Lines taken from a collection:
────

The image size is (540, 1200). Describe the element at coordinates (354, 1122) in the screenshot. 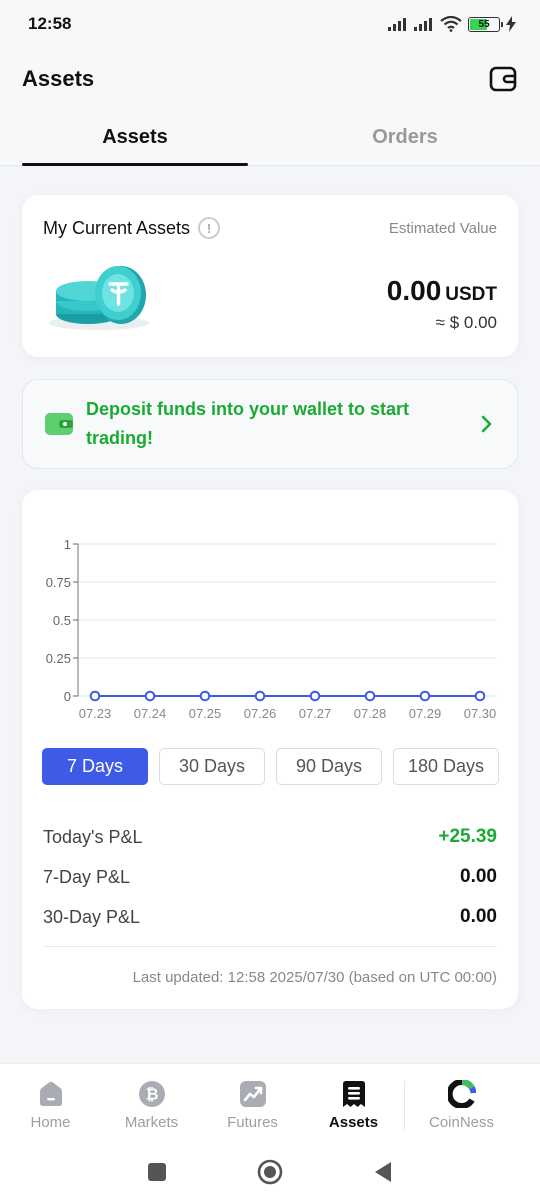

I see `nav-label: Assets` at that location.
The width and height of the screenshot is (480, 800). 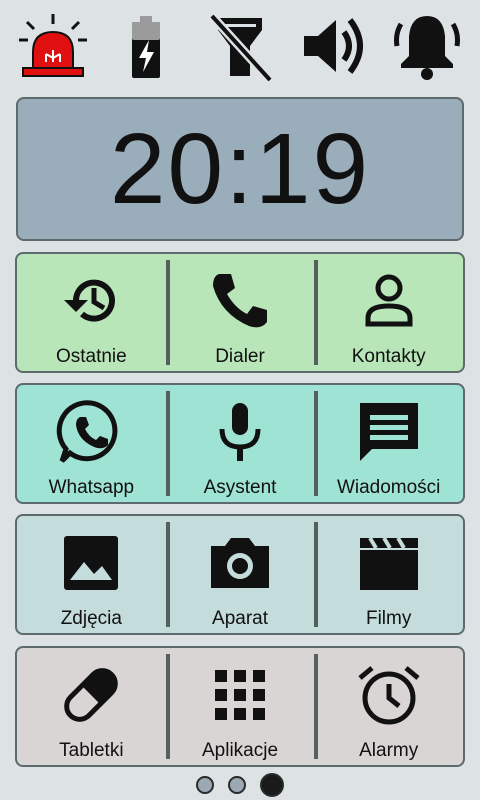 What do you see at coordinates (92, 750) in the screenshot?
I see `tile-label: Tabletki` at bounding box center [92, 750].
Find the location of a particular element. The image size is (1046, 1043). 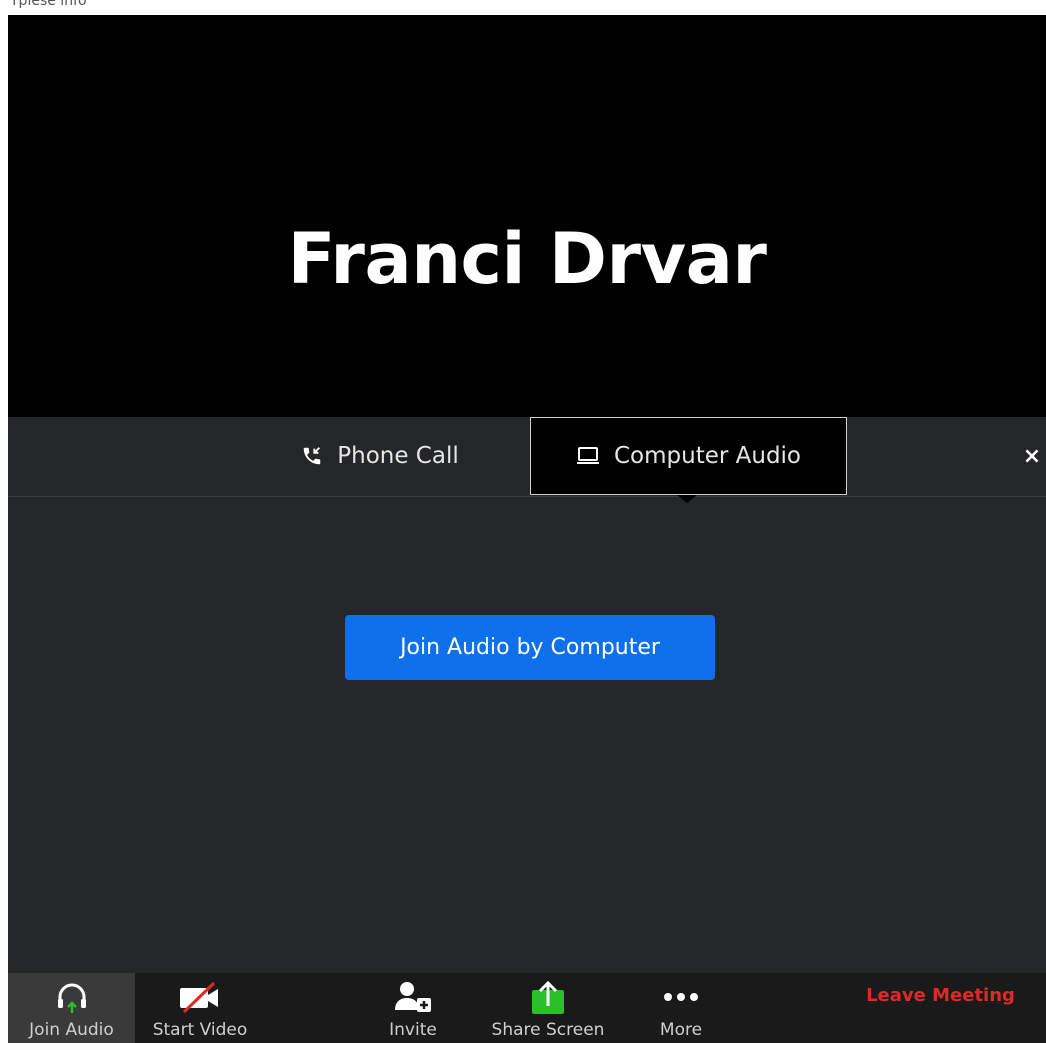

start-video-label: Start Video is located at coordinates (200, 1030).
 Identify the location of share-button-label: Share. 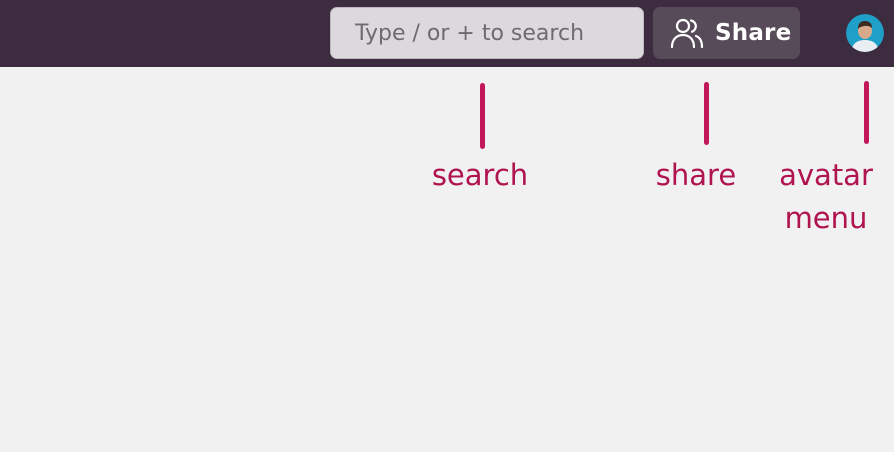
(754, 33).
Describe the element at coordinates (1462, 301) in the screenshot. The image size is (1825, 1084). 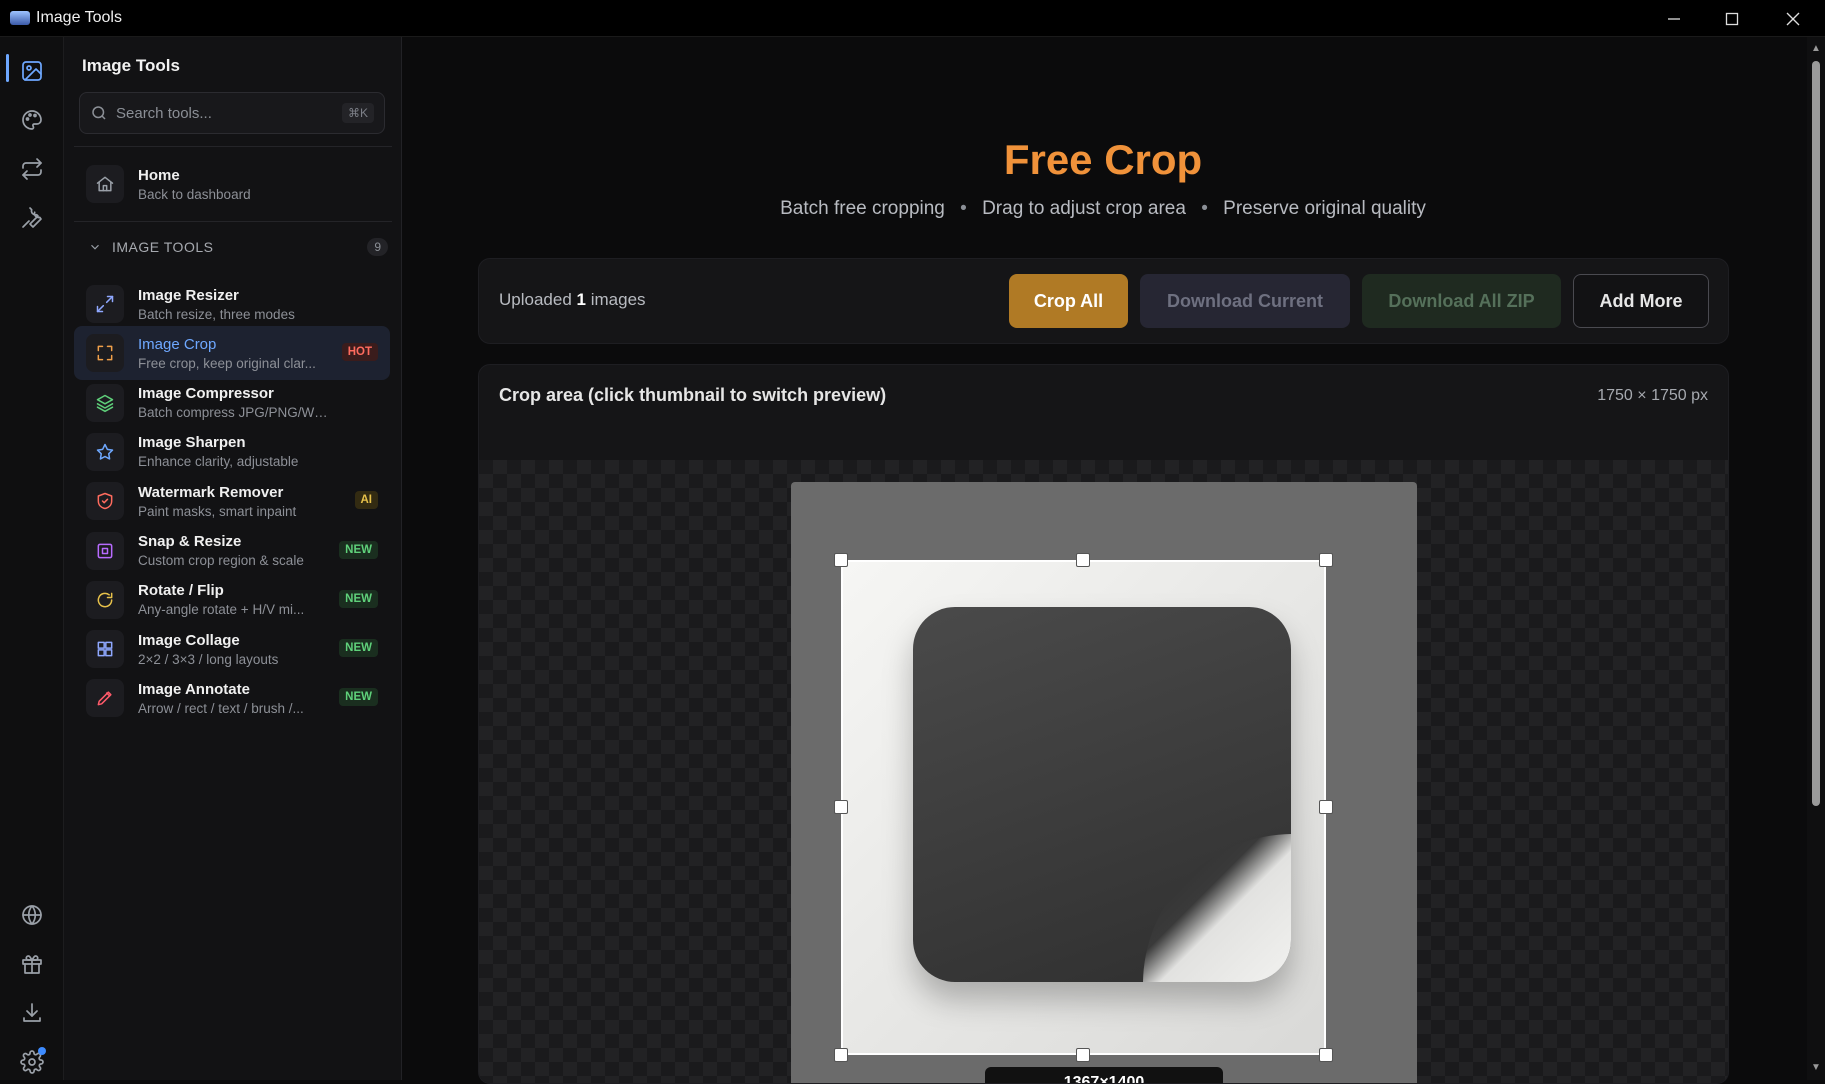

────

## Your goal
Can you rewrite the lines from the one containing "Find the location" through the last line as a JSON list of strings, with one string per line and blank lines left out? Omit the pictures from your answer.

## Task output
[
  "Find the location of a particular element. The image size is (1046, 1043). ",
  "start-video-label: Start Video is located at coordinates (200, 1030).",
  " Identify the location of share-button-label: Share. ",
  "(754, 33).",
  "Describe the element at coordinates (1462, 301) in the screenshot. The image size is (1825, 1084). "
]